▸ **Input records**:

* * * * *

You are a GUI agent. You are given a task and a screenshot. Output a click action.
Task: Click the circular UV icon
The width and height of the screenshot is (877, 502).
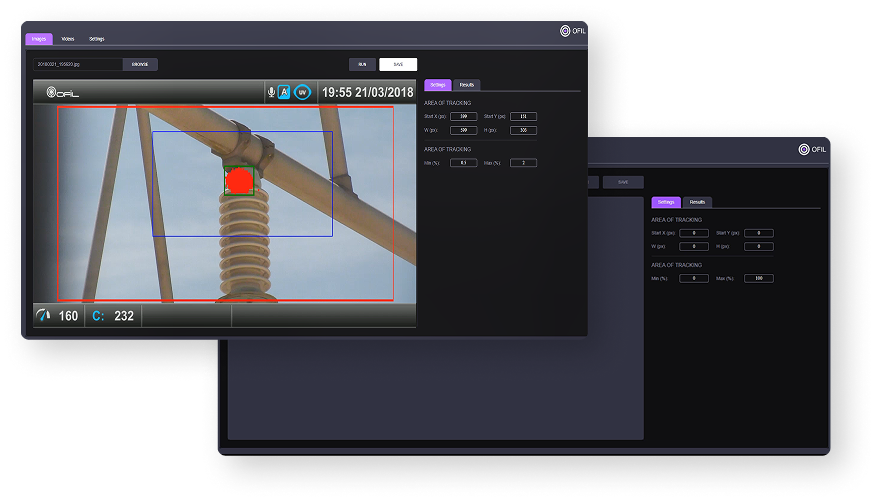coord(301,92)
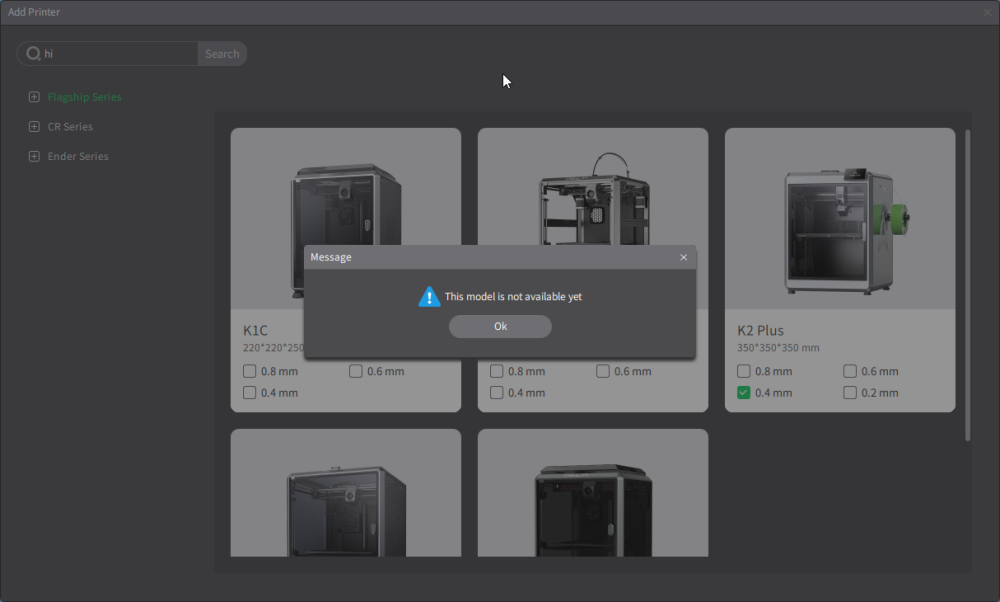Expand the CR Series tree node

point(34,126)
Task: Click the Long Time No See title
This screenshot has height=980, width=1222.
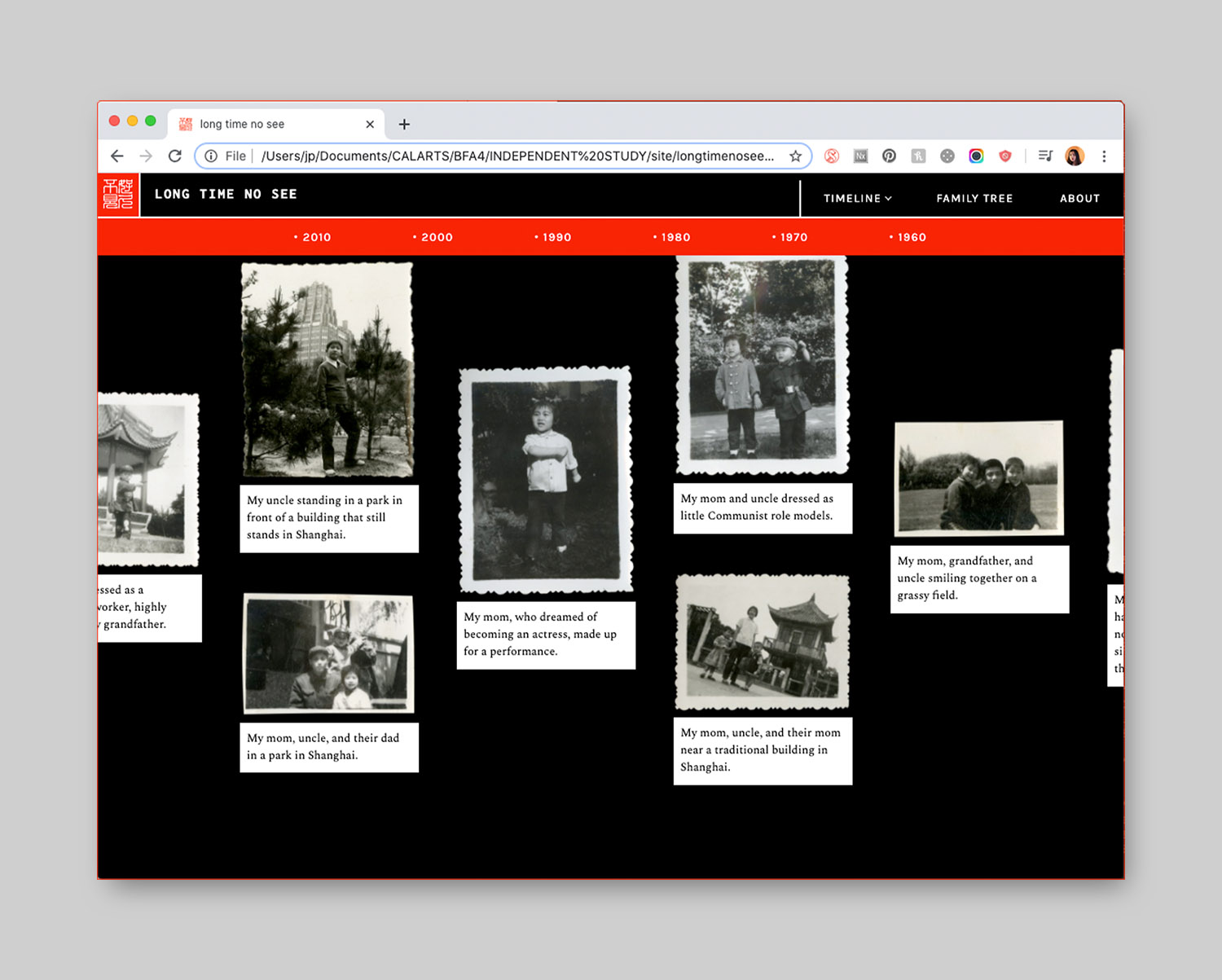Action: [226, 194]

* * * * *

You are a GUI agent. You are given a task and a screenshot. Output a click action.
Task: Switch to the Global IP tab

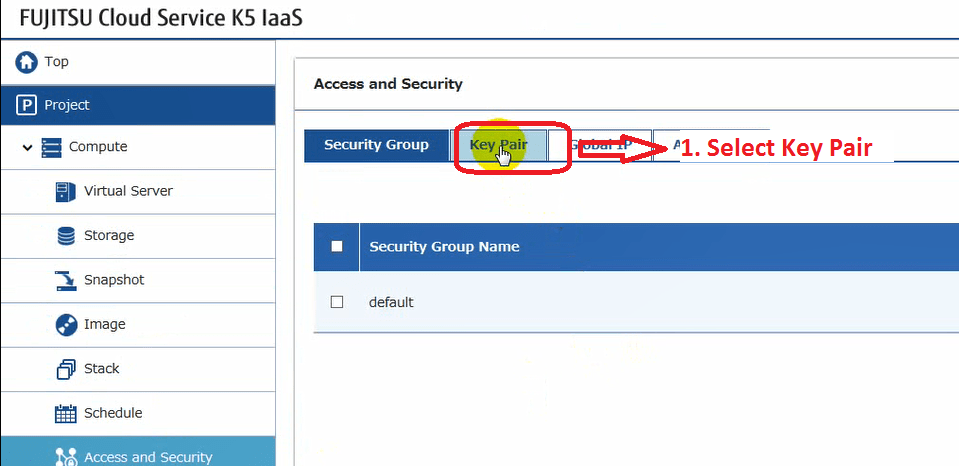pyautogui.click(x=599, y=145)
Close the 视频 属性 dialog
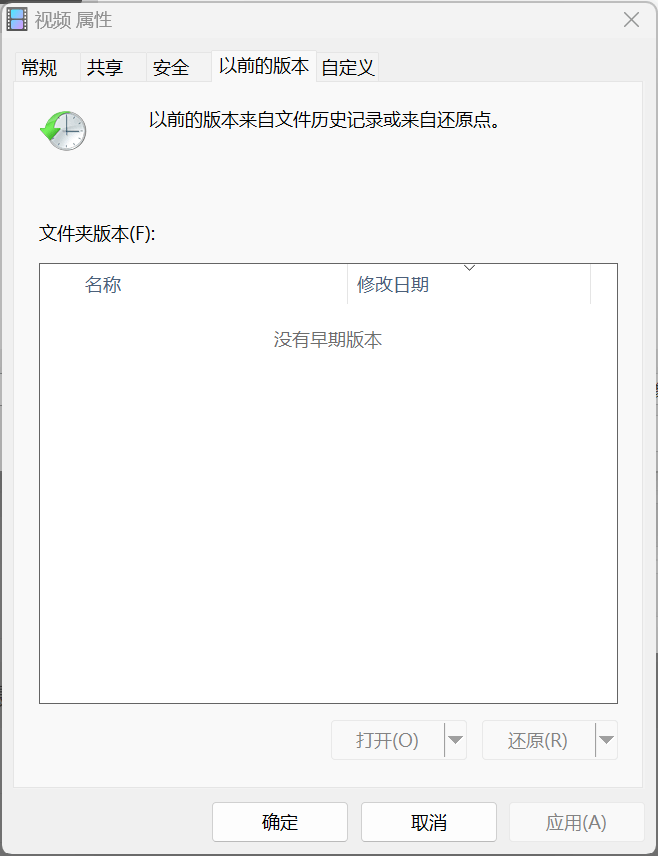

* * * * *

▸ **Exercise goal**:
In the listing above, find the line containing "Task: Switch to the Global IP tab" and the line containing "Close the 视频 属性 dialog"; print those lines and every line between them exactly, leaving out pictures.

▸ **Answer for the task**:
Task: Switch to the Global IP tab

pyautogui.click(x=599, y=145)
Close the 视频 属性 dialog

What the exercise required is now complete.